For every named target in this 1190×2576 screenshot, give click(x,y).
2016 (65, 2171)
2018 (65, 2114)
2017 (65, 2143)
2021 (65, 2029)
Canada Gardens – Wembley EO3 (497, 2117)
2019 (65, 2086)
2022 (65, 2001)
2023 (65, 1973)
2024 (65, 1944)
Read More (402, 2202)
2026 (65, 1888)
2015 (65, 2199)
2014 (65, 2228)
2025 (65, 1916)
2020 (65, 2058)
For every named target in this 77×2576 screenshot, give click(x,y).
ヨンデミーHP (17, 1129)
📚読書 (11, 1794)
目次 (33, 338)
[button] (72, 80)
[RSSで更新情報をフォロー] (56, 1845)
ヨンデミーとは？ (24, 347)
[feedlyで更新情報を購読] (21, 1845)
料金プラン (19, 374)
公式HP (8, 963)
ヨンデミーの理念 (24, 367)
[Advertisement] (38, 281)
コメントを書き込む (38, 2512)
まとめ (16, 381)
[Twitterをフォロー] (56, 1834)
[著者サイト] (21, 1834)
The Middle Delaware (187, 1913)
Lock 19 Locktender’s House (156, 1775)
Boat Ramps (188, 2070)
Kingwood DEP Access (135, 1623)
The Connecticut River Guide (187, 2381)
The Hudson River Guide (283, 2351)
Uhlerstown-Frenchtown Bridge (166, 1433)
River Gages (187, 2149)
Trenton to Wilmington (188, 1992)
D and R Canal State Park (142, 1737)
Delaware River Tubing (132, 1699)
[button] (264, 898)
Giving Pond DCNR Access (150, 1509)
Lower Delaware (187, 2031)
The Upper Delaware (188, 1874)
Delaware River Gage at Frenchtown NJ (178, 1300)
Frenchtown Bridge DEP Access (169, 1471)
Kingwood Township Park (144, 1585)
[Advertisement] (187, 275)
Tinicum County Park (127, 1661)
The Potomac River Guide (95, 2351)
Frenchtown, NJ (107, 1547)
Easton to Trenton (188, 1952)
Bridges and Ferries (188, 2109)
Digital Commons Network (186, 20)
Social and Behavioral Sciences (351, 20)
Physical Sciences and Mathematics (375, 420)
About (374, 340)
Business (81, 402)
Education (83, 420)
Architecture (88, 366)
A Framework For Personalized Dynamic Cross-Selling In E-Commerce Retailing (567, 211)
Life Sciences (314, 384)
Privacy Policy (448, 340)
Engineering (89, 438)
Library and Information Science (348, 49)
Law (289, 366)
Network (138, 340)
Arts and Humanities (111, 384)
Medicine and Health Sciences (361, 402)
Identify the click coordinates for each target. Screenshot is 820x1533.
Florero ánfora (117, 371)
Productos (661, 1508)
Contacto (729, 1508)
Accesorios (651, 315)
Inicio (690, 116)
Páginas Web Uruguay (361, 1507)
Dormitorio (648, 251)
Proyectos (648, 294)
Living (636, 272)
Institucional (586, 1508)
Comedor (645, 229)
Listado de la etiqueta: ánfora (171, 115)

> _Problem statement_:
Return the lines from the line containing "[Twitterをフォロー] (56, 1834)" to the end of the entries above, exactly as they appear and with no other output.

> _Task result_:
[Twitterをフォロー] (56, 1834)
[著者サイト] (21, 1834)
The Middle Delaware (187, 1913)
Lock 19 Locktender’s House (156, 1775)
Boat Ramps (188, 2070)
Kingwood DEP Access (135, 1623)
The Connecticut River Guide (187, 2381)
The Hudson River Guide (283, 2351)
Uhlerstown-Frenchtown Bridge (166, 1433)
River Gages (187, 2149)
Trenton to Wilmington (188, 1992)
D and R Canal State Park (142, 1737)
Delaware River Tubing (132, 1699)
[button] (264, 898)
Giving Pond DCNR Access (150, 1509)
Lower Delaware (187, 2031)
The Upper Delaware (188, 1874)
Delaware River Gage at Frenchtown NJ (178, 1300)
Frenchtown Bridge DEP Access (169, 1471)
Kingwood Township Park (144, 1585)
[Advertisement] (187, 275)
Tinicum County Park (127, 1661)
The Potomac River Guide (95, 2351)
Frenchtown, NJ (107, 1547)
Easton to Trenton (188, 1952)
Bridges and Ferries (188, 2109)
Digital Commons Network (186, 20)
Social and Behavioral Sciences (351, 20)
Physical Sciences and Mathematics (375, 420)
About (374, 340)
Business (81, 402)
Education (83, 420)
Architecture (88, 366)
A Framework For Personalized Dynamic Cross-Selling In E-Commerce Retailing (567, 211)
Life Sciences (314, 384)
Privacy Policy (448, 340)
Engineering (89, 438)
Library and Information Science (348, 49)
Law (289, 366)
Network (138, 340)
Arts and Humanities (111, 384)
Medicine and Health Sciences (361, 402)
Identify the click coordinates for each target. Screenshot is 820x1533.
Florero ánfora (117, 371)
Productos (661, 1508)
Contacto (729, 1508)
Accesorios (651, 315)
Inicio (690, 116)
Páginas Web Uruguay (361, 1507)
Dormitorio (648, 251)
Proyectos (648, 294)
Living (636, 272)
Institucional (586, 1508)
Comedor (645, 229)
Listado de la etiqueta: ánfora (171, 115)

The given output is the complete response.